Aim
Copy the lines from the first one through the line that contains "Action: (598, 16)", renaming "icon" to "glyph" wherever it occurs and leaving everything else unchanged.

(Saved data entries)
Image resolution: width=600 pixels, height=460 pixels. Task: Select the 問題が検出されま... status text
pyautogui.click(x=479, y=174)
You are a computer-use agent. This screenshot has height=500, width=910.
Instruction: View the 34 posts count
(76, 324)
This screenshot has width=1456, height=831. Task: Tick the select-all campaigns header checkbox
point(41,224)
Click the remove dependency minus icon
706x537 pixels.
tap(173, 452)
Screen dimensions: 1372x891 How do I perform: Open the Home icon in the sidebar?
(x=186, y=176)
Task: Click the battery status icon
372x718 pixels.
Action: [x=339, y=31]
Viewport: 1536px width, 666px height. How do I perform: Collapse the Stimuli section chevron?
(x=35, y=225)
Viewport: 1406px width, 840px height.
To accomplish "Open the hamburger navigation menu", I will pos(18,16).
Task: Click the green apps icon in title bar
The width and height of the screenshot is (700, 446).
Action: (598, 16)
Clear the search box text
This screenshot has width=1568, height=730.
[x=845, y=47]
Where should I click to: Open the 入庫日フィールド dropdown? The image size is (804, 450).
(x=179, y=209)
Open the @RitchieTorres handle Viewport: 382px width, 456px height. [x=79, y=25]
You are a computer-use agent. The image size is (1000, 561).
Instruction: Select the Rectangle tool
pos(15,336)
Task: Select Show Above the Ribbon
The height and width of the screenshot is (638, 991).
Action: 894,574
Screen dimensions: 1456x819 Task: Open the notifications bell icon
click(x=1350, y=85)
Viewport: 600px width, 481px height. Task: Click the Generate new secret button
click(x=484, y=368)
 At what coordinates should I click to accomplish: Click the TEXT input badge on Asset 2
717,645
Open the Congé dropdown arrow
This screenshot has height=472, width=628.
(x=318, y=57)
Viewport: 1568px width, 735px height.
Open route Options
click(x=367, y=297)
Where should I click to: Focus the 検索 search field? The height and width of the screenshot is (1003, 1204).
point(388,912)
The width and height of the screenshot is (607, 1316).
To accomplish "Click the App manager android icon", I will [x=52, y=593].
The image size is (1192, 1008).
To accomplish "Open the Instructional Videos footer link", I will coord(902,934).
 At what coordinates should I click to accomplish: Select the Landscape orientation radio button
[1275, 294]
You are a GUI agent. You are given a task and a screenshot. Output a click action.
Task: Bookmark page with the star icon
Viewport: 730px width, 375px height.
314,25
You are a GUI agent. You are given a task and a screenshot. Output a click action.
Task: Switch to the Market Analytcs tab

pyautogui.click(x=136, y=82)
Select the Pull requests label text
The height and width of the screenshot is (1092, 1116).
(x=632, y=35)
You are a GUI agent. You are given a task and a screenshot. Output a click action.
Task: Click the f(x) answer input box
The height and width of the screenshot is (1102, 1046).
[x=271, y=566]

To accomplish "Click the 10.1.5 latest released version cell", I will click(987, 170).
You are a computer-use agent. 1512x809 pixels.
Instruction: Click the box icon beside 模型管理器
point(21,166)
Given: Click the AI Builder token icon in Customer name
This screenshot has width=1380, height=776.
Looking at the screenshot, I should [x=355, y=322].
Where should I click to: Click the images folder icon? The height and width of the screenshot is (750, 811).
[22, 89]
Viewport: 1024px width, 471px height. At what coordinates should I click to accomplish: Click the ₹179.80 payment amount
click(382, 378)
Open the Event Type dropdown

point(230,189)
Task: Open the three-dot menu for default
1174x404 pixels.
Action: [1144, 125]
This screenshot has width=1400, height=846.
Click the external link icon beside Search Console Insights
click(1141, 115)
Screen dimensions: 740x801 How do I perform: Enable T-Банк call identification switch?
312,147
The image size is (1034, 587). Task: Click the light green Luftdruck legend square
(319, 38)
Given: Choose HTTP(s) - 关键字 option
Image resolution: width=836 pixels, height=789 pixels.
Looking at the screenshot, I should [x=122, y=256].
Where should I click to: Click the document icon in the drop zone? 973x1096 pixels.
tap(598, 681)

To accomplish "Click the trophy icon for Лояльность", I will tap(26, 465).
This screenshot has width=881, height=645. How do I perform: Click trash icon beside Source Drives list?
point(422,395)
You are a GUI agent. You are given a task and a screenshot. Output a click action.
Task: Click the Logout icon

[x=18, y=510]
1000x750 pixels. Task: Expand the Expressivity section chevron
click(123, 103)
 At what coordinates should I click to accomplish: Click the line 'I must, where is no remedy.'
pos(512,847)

Problem solution
Image resolution: width=600 pixels, height=460 pixels. Task: Select the 問題が検出されま... status text
pyautogui.click(x=479, y=174)
You are a computer-use agent. This screenshot has height=500, width=910.
Instruction: View the 34 posts count
(76, 324)
This screenshot has width=1456, height=831. Task: Tick the select-all campaigns header checkbox
point(41,224)
Click the remove dependency minus glyph
706x537 pixels.
tap(173, 452)
Screen dimensions: 1372x891 How do I perform: Open the Home glyph in the sidebar?
(x=186, y=176)
Task: Click the battery status glyph
372x718 pixels.
Action: [x=339, y=31]
Viewport: 1536px width, 666px height. How do I perform: Collapse the Stimuli section chevron?
(x=35, y=225)
Viewport: 1406px width, 840px height.
To accomplish "Open the hamburger navigation menu", I will pos(18,16).
Task: Click the green apps glyph in title bar
The width and height of the screenshot is (700, 446).
Action: (598, 16)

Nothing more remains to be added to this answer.